A novel strategy to tag matrix metalloproteinases-positive cells for in vivo imaging of invasive and metastatic activity of tumor cells

Abstract

Matrix metalloproteinases (MMPs) are endopeptidases responsible for degrading the extracellular matrix (ECM) and remodeling tissue in both physiological and pathological processes. MMP2 and membrane-type 1 MMP (MT1-MMP) have been associated with tumor invasion, metastasis and angiogenesis; therefore, a molecular imaging strategy assessing their activity may help to predict the malignancy of tumors. Here, we established a novel method of specifically tagging the surface of MMP2- and MT1-MMP-positive cells, and applied it to the development of an optical imaging probe. We constructed a protein-based probe composed of a glutathione-S-transferase (GST)-tag (Inhibitory [I]-domain), a polypeptide as a specific substrate for both MMP2 and MT1-MMP (Cleaved [C]-domain), a transmembrane domain of the epidermal growth factor receptor (Transmembrane [TM]-domain), and DsRed2 (Fluorescent [F]-domain). In vitro experiments clearly demonstrated that, after the probe was cleaved at the C-domain by the MMPs, the resultant TM–F-domain was inserted into the cellular membrane.
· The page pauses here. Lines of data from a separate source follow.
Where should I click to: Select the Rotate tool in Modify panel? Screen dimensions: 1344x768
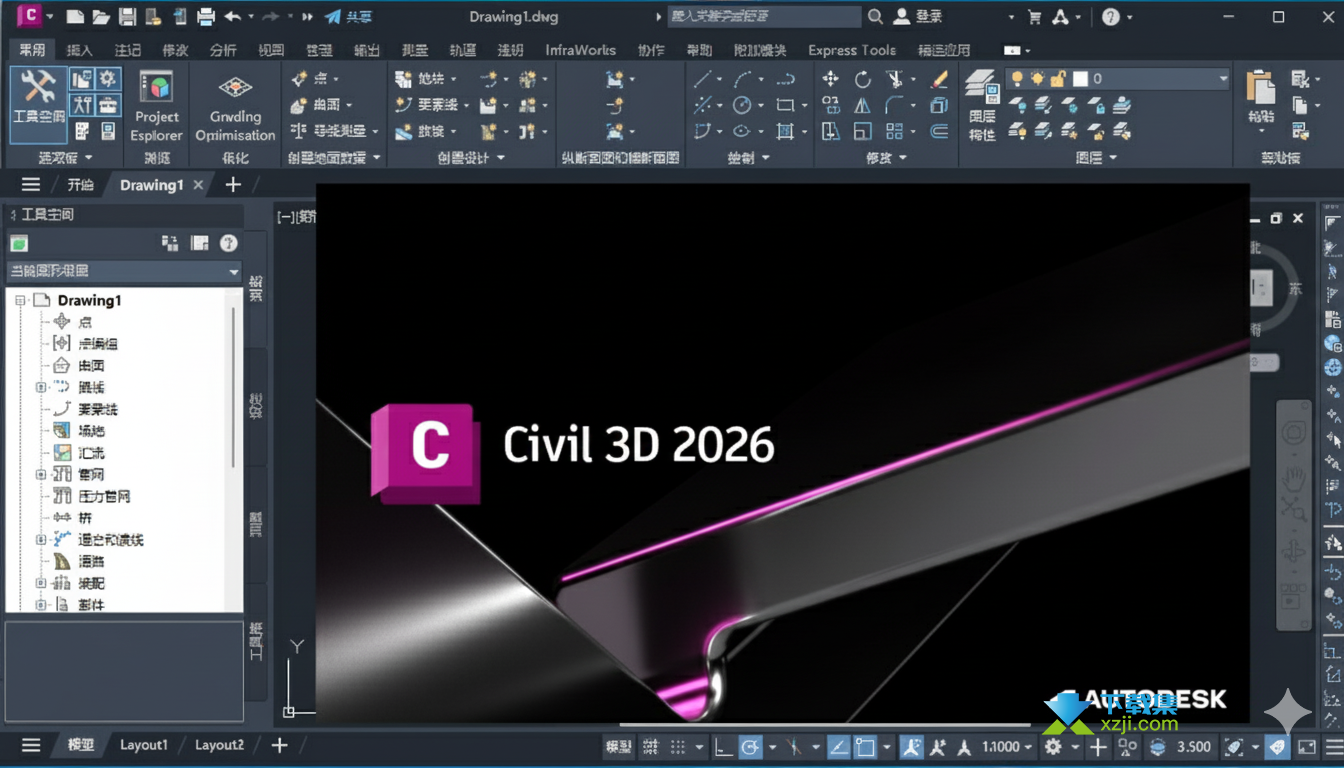(x=862, y=79)
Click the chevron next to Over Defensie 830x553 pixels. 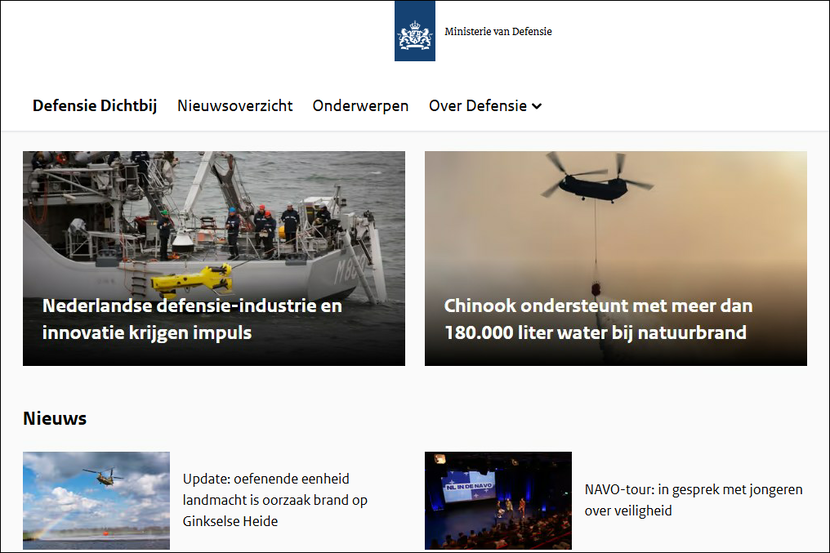click(537, 107)
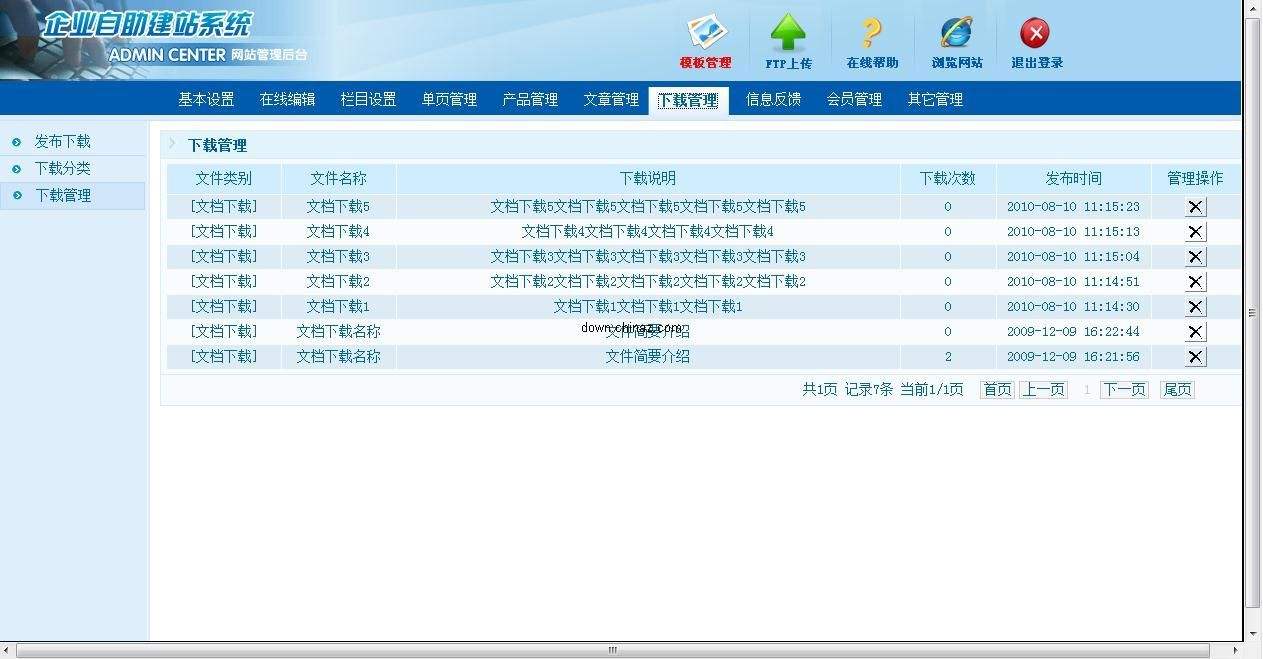Delete the 文档下载5 row with X icon

(x=1195, y=207)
Optical imaging experiments in vivo demonstrated that the probe was cleaved and specifically remained in tumor xenografts in a MMP-dependent manner. These results indicate that the release of the I–C-domain through the proteolytic cleavage of the C-domain by MMP2 and MT1-MMP triggers the tagging of cellular membranes with the TM–F-domain. The present feasibility study opens the door to the development of a novel imaging probe for tumor malignancy using positron emission tomography as well as an optical imaging device.